Retailer Also Wants To Expand on 'Experiential' Model, Stores as Fulfillment Centers

Photo Courtesy of wolterke.

Best Buy has a plan to open more outlet stores catering to bargain hunters looking for deals on TVs, appliances and other consumer electronics. What it does not plan to do is take more real estate to house those outlets.

In a Thursday call with investors, company executives laid out plans to double the number of outlet stores Best Buy operates while thinning the herd elsewhere, though executives were quick to emphasize the value of brick-and-mortar retail. The company has 16 outlet stores and expects to double that number by the end of its upcoming fiscal year, and Chief Financial Officer Matt Bilunas estimated that the company would close 20 to 30 stores in that time, which he said was a pattern consistent with Best Buy's last five years.

The Minneapolis-based company has been experimenting with outlets since at least 2016 and now has locations in 13 states.

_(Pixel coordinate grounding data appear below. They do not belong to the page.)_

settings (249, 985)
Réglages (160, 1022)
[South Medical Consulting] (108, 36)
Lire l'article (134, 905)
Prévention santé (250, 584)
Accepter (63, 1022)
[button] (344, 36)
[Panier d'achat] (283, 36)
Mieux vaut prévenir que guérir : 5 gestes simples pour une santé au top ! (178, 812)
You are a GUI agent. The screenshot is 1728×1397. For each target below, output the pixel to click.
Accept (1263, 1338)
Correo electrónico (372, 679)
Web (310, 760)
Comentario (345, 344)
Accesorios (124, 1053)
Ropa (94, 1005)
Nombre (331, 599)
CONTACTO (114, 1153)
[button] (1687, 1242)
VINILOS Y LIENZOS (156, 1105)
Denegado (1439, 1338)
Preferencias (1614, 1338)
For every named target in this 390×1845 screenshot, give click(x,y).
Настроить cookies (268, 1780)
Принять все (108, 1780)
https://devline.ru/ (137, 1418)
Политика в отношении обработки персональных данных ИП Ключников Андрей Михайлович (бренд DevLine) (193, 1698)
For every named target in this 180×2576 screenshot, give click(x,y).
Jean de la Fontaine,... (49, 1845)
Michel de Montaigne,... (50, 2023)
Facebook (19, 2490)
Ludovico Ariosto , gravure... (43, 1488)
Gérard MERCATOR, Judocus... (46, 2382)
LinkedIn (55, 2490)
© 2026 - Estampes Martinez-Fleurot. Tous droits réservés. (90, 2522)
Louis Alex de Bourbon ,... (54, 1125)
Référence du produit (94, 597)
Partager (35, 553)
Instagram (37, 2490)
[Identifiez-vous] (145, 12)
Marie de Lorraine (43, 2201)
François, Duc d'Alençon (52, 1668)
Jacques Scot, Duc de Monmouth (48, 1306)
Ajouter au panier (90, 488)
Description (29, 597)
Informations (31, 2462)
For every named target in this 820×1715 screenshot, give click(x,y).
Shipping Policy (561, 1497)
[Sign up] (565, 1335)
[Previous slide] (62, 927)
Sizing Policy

The discount operation yields several distinctive benefits, explained Damien Harmon, executive vice president of omnichannel for Best Buy. They alleviate space and capacity bottlenecks at the retailer's core stores and attract "new and reengaged customers." He estimated that about 16% of Best Buy's outlet shoppers come from outside the company's established base.

Over the next 12 months, Harmon said, Best Buy also intends to renovate 50 stores along a new "experiential" model debuted in Houston in 2020. The Houston prototype has more showcase space for product categories Best Buy is sinking its teeth into: health and fitness technology, e-transportation, and outdoor furniture and devices. Like Target Corp., its hometown peer, Best Buy's experiential model also makes heavy use of the "store-within-a-store" concept for brands such as Microsoft and Apple.

Best Buy is also following Target's lead by making its retail locations double as hubs for fulfillment of online orders. Company executives touted the success of a pilot project the company rolled out in the fall in Charlotte, North Carolina, that used this more "holistic" approach, which views stores as cogs in a single local logistics network rather than individual shops.

"The ways people are shopping today are entirely different than how they shopped two years ago. And our stores and the way they operate need to change and adjust accordingly," Harmon said. "This work in Charlotte is a manifestation of the shopping evolution and this pilot leverages all of our assets in a full portfolio strategy across stores, fulfillment, services, outlets, consultation labor, and we bring it all together with our digital app."

Changes Best Buy made in the Charlotte market are a bellwether for how it may tweak its broader store count in the years to come. According to the company's Thursday presentation to investors, Best Buy began 2021 with 12 locations in and around Charlotte, ranging in size from 20,000 to 45,000 square feet. Over the last six months it closed one location, turned another into an outlet store and renovated the remaining 10.

The remodeled stores have less retail area — in aggregate their sales floor area shrank by about 24% — and twice as much space for behind-the-scenes order fulfillment operations such as warehousing, shipping and packing. In the process, Best Buy pared down its total footprint in Charlotte by about 5%. The stores' retail area now ranges from 15,000 square feet to 35,000.

Best Buy expects the system will optimize its workforce, maximize efficiency and bump up customer engagement and spending, Harmon said. It will use this market experiment "to learn" over the next 12 months and then decide whether such a system can — and should — be scaled across the rest of its portfolio.

The company reported revenue of $16.4 billion in the quarter ended Jan. 29, compared to $16.9 billion for the year-earlier period. It had net income of $626 million in the latest quarter, down from $816 million the previous year. Profit for the full year was $2.5 billion, up from $1.8 billion the year earlier, on sales of $51.8 billion and $47.3 billion, respectively.